景気対策の名目でエコに600億ドルを投じたのに、いったい仕事はどこにある? オバマ政権グリーン・ニューディールの第一人者バン・ジョーンズに聞く

2009年7月29日(水)18時36分
ダニエル・ストーン

数字がない 太陽電池パネルの景気浮揚力は(2007年4月、ニュージャージー州) Tim Shaffer-Reuters

 バラク・オバマ米大統領は今年2月、「グリーン経済」の構築を景気対策の柱の1つに位置づけた。約600億ドルを投じて、再生可能エネルギーを活用し温室効果ガス排出量の少ない経済をつくろうというのだ。ところが、その過程で生まれるはずの「グリーン雇用」は、統計上まだ1つも存在しない。

 そもそもグリーン雇用とは何なのか。「経済に役立つと同時に地球を救う仕事」という大ざっぱな定義があるだけだ。これではどんな解釈も成り立つ。例えば天然ガスは、石油よりクリーンだが持続可能ではない。これはグリーンと言えるのか。このいい加減さのおかげで、果たして本当にエコな雇用が創出されているのか、またエコが本当に経済の救世主になるのか、さっぱりわからない。

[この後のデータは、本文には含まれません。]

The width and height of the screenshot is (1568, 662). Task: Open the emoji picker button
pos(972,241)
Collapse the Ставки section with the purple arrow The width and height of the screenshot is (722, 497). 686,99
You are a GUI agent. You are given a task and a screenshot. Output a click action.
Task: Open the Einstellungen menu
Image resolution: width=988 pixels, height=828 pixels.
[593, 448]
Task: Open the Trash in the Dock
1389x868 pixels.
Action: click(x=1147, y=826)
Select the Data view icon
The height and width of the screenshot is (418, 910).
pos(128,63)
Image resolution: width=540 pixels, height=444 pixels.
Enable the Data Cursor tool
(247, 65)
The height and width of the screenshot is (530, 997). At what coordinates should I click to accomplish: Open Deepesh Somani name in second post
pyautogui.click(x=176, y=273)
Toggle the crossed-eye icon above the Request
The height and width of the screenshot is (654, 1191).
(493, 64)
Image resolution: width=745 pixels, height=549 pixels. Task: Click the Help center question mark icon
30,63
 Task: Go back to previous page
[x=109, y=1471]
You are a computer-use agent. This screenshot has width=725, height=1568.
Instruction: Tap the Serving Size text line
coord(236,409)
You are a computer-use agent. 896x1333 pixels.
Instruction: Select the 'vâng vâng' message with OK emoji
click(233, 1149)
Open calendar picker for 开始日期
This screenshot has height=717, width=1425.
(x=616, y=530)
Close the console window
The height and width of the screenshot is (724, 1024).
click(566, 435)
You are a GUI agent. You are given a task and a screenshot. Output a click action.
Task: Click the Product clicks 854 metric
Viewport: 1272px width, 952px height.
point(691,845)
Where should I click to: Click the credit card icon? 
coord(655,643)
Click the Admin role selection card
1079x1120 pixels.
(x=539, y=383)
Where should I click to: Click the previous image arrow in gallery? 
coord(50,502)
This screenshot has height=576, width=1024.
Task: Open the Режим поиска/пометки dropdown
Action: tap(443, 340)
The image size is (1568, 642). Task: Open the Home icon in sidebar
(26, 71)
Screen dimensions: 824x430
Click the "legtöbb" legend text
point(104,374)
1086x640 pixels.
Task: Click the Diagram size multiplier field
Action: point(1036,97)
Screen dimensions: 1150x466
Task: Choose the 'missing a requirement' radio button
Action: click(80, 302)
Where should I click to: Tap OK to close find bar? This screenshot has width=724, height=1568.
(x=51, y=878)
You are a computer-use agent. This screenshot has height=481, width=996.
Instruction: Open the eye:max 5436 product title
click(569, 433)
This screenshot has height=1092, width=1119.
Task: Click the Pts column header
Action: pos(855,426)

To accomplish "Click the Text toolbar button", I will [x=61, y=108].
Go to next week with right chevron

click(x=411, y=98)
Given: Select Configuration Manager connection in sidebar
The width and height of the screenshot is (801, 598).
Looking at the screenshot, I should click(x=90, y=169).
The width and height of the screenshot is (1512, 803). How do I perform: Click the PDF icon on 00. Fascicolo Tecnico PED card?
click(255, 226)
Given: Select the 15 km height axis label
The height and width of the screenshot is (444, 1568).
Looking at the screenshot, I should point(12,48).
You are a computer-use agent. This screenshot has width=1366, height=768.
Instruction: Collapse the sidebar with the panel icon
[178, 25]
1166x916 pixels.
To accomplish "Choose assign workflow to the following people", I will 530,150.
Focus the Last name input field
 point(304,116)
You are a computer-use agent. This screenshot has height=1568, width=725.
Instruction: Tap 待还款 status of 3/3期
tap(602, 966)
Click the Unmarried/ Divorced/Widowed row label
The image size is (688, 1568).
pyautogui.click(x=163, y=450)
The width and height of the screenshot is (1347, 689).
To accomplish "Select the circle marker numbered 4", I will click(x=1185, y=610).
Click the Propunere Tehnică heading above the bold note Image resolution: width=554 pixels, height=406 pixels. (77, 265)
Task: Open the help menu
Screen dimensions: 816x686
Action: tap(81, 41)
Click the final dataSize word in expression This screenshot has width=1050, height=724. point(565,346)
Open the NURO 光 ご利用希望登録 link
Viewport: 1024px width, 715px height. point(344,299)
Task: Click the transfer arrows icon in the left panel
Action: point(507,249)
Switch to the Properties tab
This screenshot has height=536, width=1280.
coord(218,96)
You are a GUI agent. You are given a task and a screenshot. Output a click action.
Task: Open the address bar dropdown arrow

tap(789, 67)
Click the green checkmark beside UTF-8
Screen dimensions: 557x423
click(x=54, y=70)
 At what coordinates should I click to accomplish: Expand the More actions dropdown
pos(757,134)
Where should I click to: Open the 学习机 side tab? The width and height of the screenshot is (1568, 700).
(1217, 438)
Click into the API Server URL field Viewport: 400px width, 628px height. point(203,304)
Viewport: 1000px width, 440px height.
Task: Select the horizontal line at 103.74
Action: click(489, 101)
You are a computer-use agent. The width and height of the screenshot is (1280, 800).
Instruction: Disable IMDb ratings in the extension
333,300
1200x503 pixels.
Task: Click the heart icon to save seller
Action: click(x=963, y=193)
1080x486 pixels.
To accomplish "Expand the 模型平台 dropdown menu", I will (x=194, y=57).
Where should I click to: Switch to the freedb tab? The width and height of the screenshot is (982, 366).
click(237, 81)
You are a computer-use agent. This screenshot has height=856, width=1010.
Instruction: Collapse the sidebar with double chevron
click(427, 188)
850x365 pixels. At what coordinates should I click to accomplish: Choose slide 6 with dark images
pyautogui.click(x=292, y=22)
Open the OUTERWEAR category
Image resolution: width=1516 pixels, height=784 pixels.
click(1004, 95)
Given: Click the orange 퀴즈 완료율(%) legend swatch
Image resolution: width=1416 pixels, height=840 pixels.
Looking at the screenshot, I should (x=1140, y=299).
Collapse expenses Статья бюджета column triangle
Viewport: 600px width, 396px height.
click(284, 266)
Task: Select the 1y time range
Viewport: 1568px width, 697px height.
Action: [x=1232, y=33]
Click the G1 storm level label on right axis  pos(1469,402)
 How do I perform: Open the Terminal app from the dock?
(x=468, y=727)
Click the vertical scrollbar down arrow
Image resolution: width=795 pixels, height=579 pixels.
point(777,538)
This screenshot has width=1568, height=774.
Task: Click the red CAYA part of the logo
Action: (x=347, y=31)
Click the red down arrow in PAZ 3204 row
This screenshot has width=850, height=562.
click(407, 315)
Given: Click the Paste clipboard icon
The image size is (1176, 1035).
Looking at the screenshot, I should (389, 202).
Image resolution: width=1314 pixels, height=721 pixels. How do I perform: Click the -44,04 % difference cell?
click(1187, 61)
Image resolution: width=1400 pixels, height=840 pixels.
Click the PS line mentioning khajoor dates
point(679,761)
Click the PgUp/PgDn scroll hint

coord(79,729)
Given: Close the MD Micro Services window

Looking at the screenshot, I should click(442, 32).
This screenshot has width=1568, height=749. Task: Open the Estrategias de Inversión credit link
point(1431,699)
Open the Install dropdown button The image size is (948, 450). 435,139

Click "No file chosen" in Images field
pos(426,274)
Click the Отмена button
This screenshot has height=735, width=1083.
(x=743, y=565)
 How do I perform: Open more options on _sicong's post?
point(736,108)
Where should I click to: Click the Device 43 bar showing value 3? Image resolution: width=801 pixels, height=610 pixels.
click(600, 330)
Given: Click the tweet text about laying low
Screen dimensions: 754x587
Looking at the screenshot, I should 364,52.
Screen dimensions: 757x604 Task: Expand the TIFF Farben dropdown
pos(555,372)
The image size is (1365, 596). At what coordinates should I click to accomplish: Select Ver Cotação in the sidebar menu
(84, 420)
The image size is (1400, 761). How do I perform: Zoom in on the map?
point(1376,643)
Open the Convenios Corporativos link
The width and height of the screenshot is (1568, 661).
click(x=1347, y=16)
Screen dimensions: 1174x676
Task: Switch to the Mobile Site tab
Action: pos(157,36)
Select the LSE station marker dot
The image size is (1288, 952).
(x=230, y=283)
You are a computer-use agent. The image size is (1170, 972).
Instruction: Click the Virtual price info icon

 明確な定義が存在しないというのに、米労働統計局は4月、グリーン雇用の統計を取り始めると発表した(客観的データを収集すべき同局が、景気対策の効果をアピールしたいオバマ政権に手を貸すのではないかという疑念も生じている)。本誌は数人の環境保護活動家に取材したが、その結果出てきたグリーン雇用の定義は、元連邦最高裁判事の有名な「わいせつ」定義を思い起こさせるものだった。「見ればそれとわかる」というものだ。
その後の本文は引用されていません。